None of these children are “easy” to handle, per se. They all have their own challenges, and I think that is the MOST challenging aspect of parenting them. Empathy works on NE, but doesn’t work on NY – he needs structure and authority. HI is very insecure and emotional, but NE doesn’t need the kind of coddling she does. One is a girl, two are boys. One likes reading, one likes computers, one likes creating chaos How can you possibly find a single book to teach you how to properly address all of these incredibly different personalities?
Ya know, I get a lot of criticism from people who don’t have kids, too. “My kids will be raised to respect people/things/God/authority/my-rigid-way-of-thinking.” Wellllll let me tell ya… when you DO have kids, you’re gonna shit that stick outta yer ass pretty quickly. They aren’t your little robots, to be programmed the way YOU want them to be. They have a personality and will of their own. “Disillusioned” is the word that comes to mind! I’m not saying that kids can’t be taught some of these things, I’m just saying that you don’t have enough time to run your brain-washing laboratory and work and do the housework too. Ah, in a perfect world…

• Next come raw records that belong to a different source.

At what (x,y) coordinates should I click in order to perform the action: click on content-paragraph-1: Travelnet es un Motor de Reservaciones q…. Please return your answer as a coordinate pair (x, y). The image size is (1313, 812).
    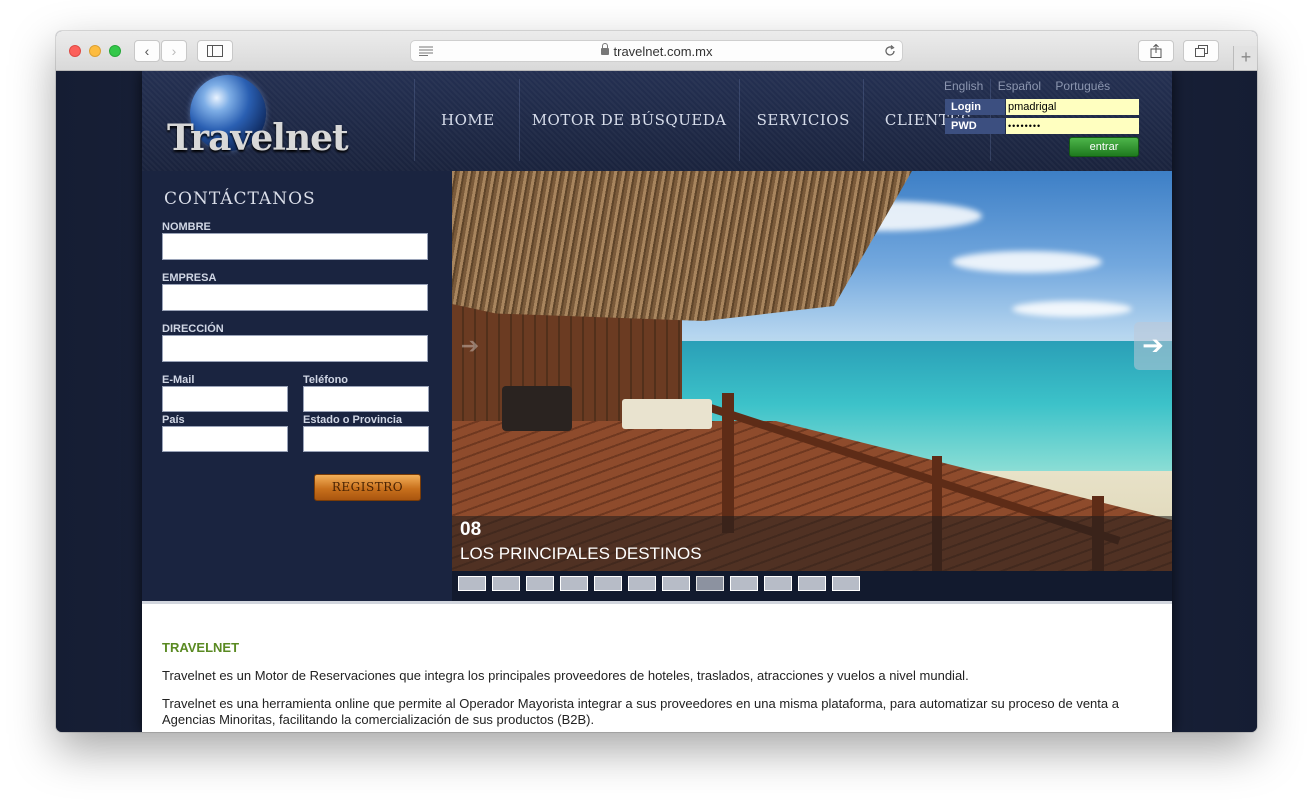
    Looking at the image, I should click on (566, 676).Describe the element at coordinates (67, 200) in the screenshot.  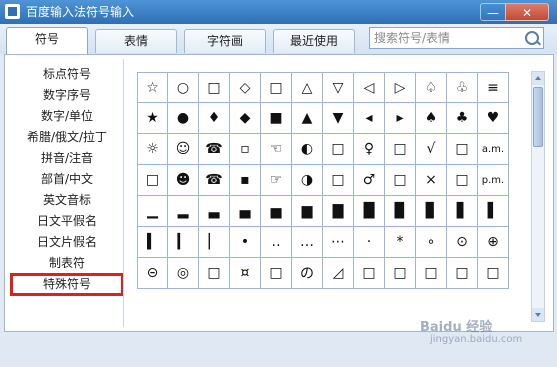
I see `category-english-phonetic: 英文音标` at that location.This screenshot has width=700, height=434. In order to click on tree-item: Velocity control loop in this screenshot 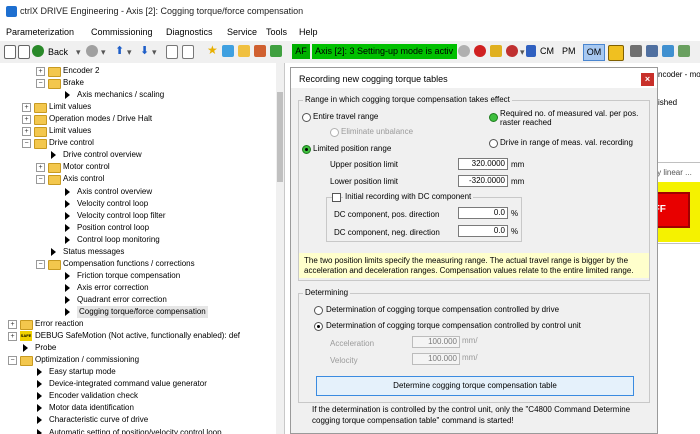, I will do `click(138, 204)`.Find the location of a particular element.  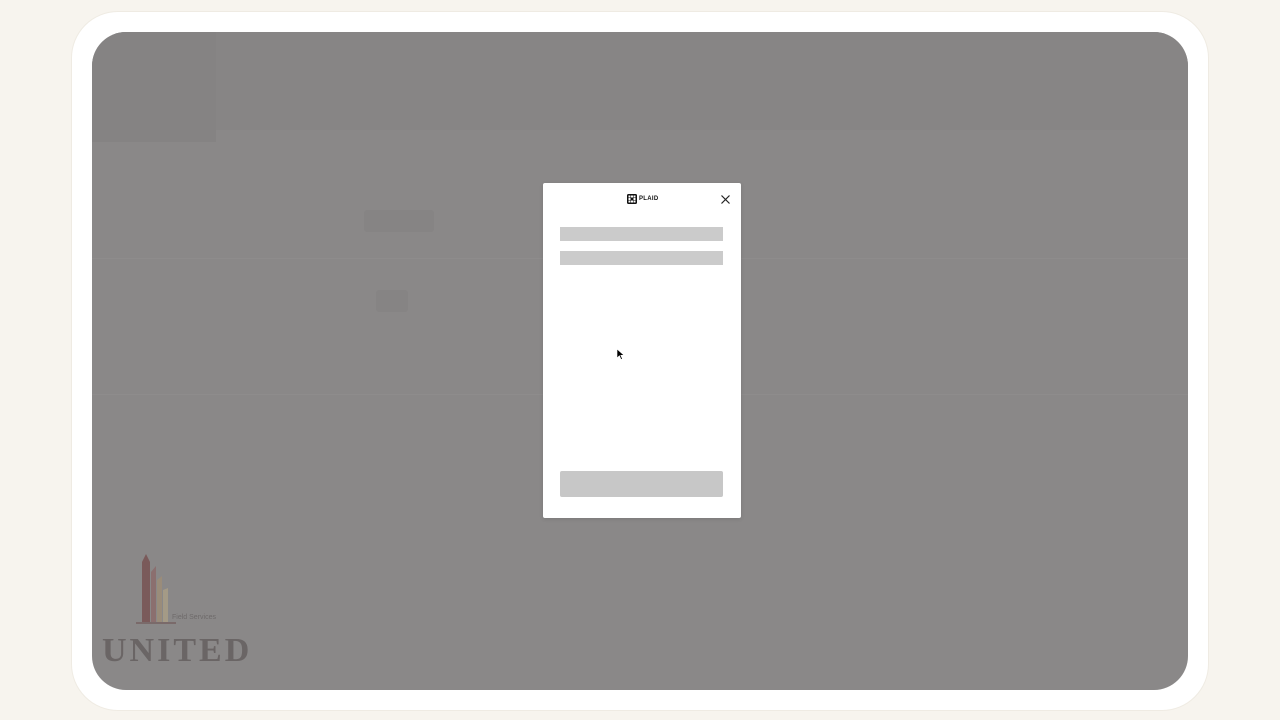

logo-wordmark: UNITED is located at coordinates (178, 650).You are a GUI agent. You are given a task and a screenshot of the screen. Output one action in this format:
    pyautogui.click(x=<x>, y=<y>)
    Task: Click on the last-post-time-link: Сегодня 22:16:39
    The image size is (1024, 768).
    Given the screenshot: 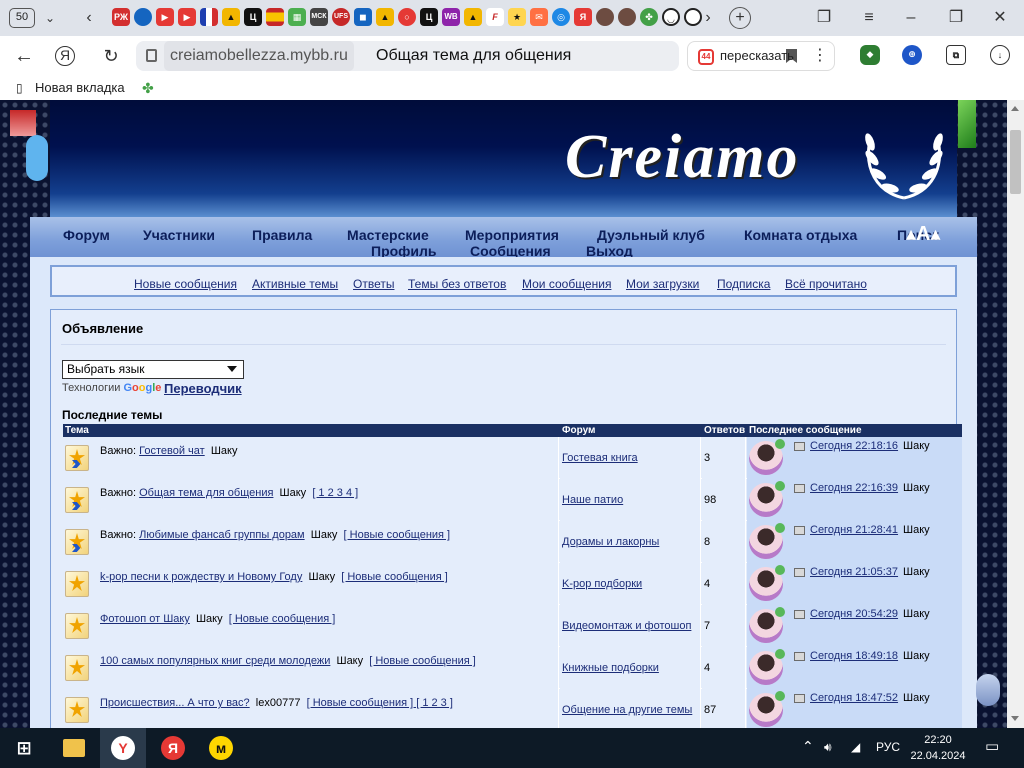 What is the action you would take?
    pyautogui.click(x=854, y=488)
    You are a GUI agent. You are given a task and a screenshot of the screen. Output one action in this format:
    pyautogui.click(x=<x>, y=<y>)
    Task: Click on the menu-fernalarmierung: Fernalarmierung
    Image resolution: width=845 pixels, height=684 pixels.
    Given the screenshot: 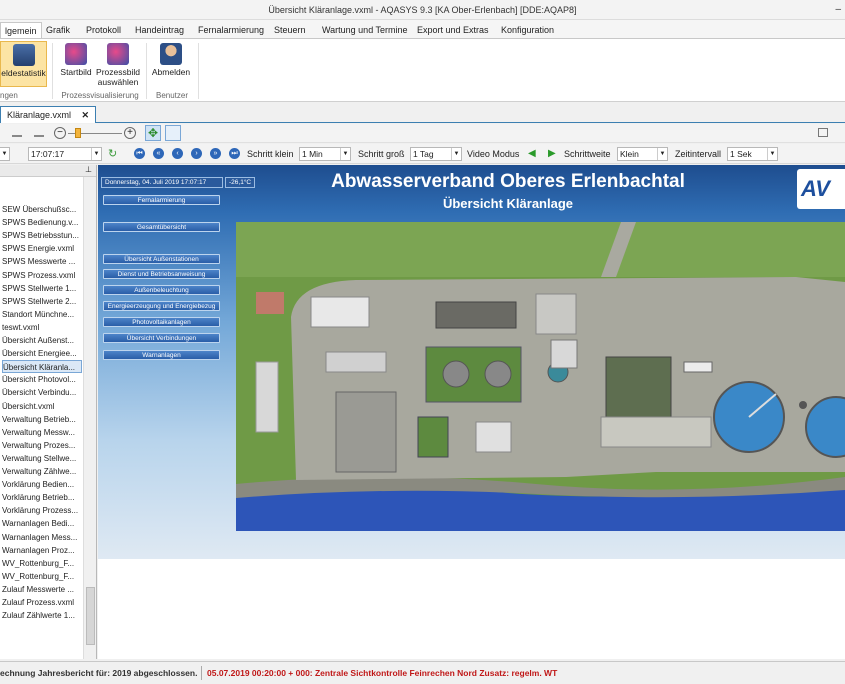 What is the action you would take?
    pyautogui.click(x=231, y=30)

Anyway, we were discussing bitchy women, right? Yes. Well. I’ve never been that mom that is friends with all the other moms, or gets involved in school or neighborhood activities with all the other parents. Mostly its because I have this social-phobia thing where I don’t like being subjected to constant criticism from people who think their baby’s shit don’t stink. So yeah, when my daughter is playing soccer, I stand a little ways away from the other “soccer moms”. I don’t fit that mold – I know it – and I know they will know it too as soon as I open my mouth. Because every third word that comes out is inevitably “fuck” and they (probably) will not approve. Fuck that shit. I’d rather be off in my little corner, Facebook messaging my best friend about that massive crap he took this morning. Yeah, I just said that.
I do avoid interacting with women my age a lot of the time. I’m not saying I NEVER get along with women – some of my best women friends have gotten me through some pretty rough times (I’m lookin at you, Hawaii girls!) But some women… as soon as they look at you, you can feel this kind of maternal hostility radiating off of them, and I’m just not getting anywhere near that shit. If you are this woman, omfg STAHP for the love of JESUS stop! Stop being a bitch, stop trying to size up every other mom you see so as to immediately detect her flaws. She may not be like you, and she may do things differently but hey, like our kids, all mothers are unique.